Татары – рыжие от солнца и пыли, в рваных тюбетеях и истрепанных покрывалах поверх одежды. Широколицая мордва. Босоногие киргизы с привязанными к спине пожитками. Удмурты-смугляки. Сбитые в толпы цыгане – эти шагали резвее и глядели бодрее всех, привычные к бродяжьей жизни. Белобрысая немчура из-под саратовских степей.
Некоторые еще тащили скарб, уложенный в кибитки; над повозками были раскинуты дубленые коровьи шкуры для защиты от солнца и дождя, и каждая смотрела вперед высоко выставленными рогами, – оттого казалось, что во встречном потоке движутся вместе с людьми и неведомые животные. Некоторые уже бросили вещи и шагали налегке, с палками, клюками, костылями. Все – без детей. Люди брели вдоль железки, провожая тоскливыми взглядами обгоняющие поезда и надеясь на чудо: вдруг подсадят на перегон-другой?
“Гирлянду” взглядами не провожали – она не шла в столицу. А значит, другую кормилицу было не найти. Деев был бы рад любой – киргизке, или калмычке, или синеглазой мордовской бабе, – но людской поток тянулся на север – неумолимо, как растение к солнцу. Что хотели обрести там все эти засыпанные многодневной пылью мужики и бабы, отощалые, обнищалые, растерявшие по пути детей? Бывал Деев в этой Москве и знал: не найдут ничего, только силы растеряют. Москва нынче злая, бесхлебная. Перемалывает людей, как жерновами. Войдешь бедным – выйдешь нищим. Войдешь нищим – там и скопытишься.
Но шли и шли – пол-России хлынуло в столицу, словно было им что-то обещано. И чем дальше на юг продвигался эшелон, тем гуще становился встречный поток.
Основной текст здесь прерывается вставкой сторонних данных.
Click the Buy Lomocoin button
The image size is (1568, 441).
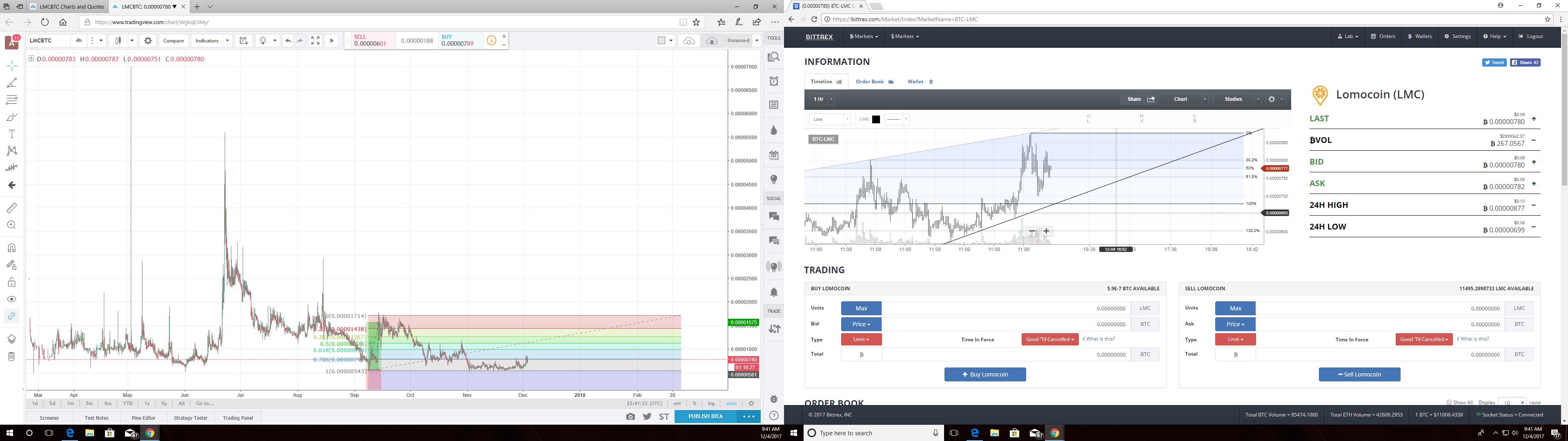tap(985, 374)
На каждой станции – в Шатках, у Лукоянова, на Красном Узле – Деев инспектировал базары и торговые ряды: искал козу. Смотрели как на полоумного: не было нынче в хозяйствах коз, перевелись. А если бы даже и сыскалась одна, какой бы дурак ее продал? Так не за деньги, уговаривал Деев, а за целый серебряный крест или даже за два. Пожимали плечами: серебром сыт не будешь.
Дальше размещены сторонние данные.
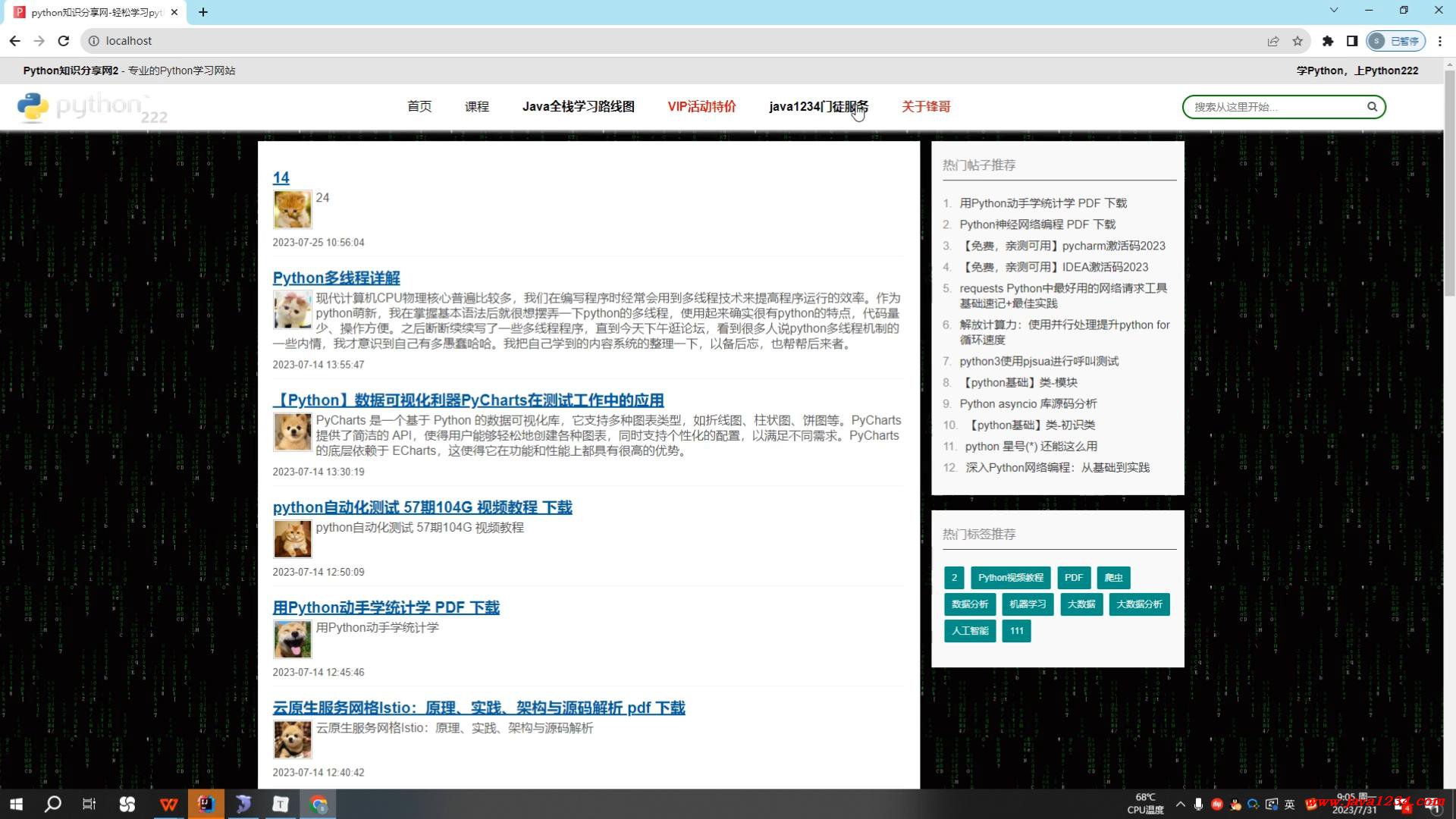This screenshot has height=819, width=1456.
Task: Click the python222 site logo
Action: click(x=93, y=108)
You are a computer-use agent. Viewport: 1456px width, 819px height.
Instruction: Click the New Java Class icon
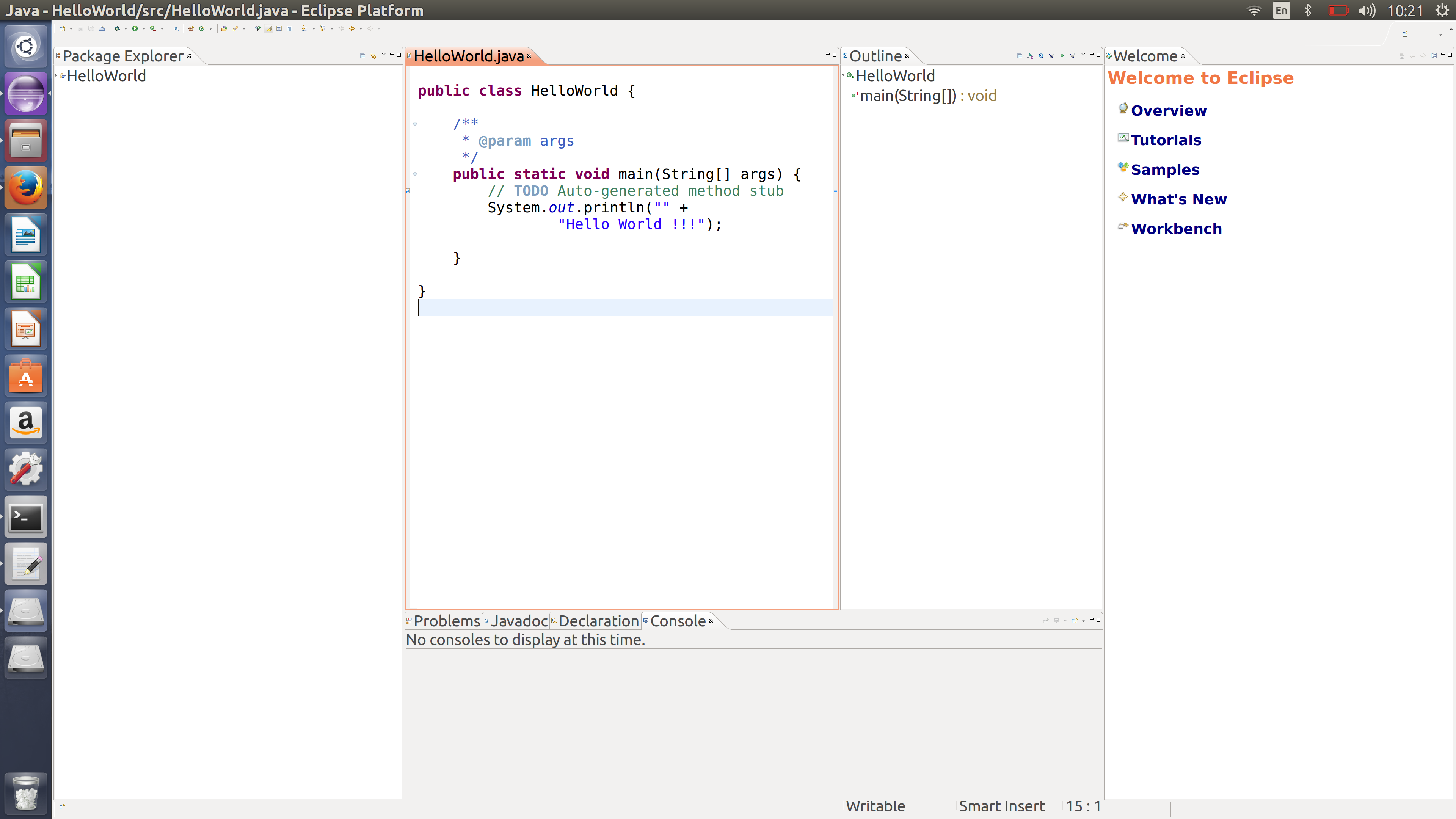click(202, 29)

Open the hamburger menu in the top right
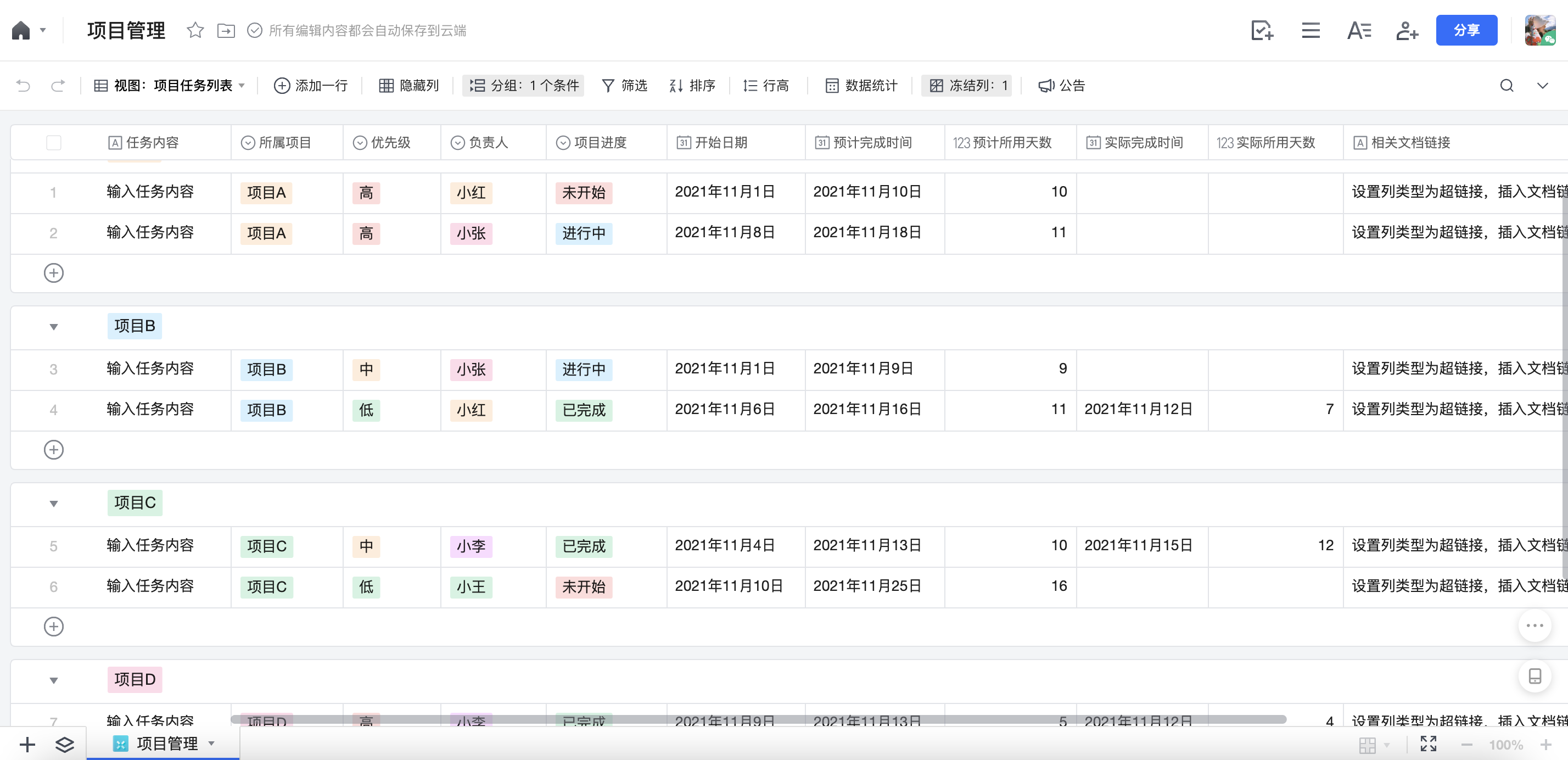(x=1311, y=30)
У Саранска приметил деда, торгующего собачатиной. Тушки отдавал по три рубля, головы по два. И то и другое – мелкое, на один зуб. Не собачье – щенячье.
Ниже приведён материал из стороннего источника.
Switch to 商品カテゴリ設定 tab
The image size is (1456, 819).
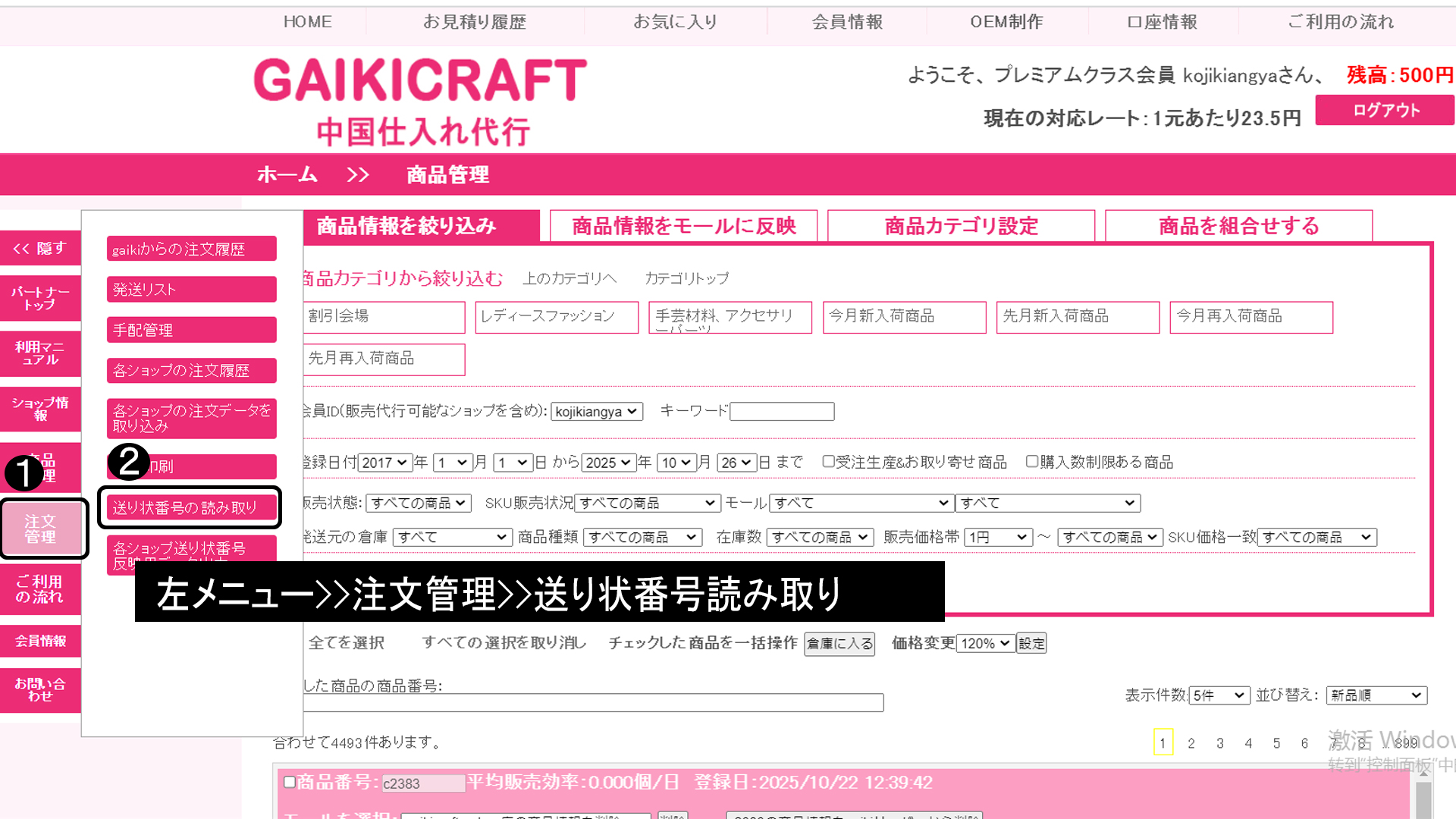tap(961, 226)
– А мать-псина жива? – спросил у продавца.
Выяснилось, жива. Ее и сторговал за серебряные кресты.
Привел в эшелон: тощую, без зубов, но с длинными кожистыми сосками. Собака была смирная и покорная, видно, крепко битая когда-то. Позволила и уложить себя на расстеленное по полу тряпье, и поднести к животу младенца.
Поначалу тот капризничал, не признавая псовый дух. Затем оголодал и перестал: ел собачье молоко, охотно и обстоятельно, за один присест опустошая по очереди все соски. К запаху притерпелся. Новую кормилицу теребил за шерсть, обхватывал ногами – она в ответ лизала лысую голову, на которой еще трепыхался нежно не успевший зарасти родничок.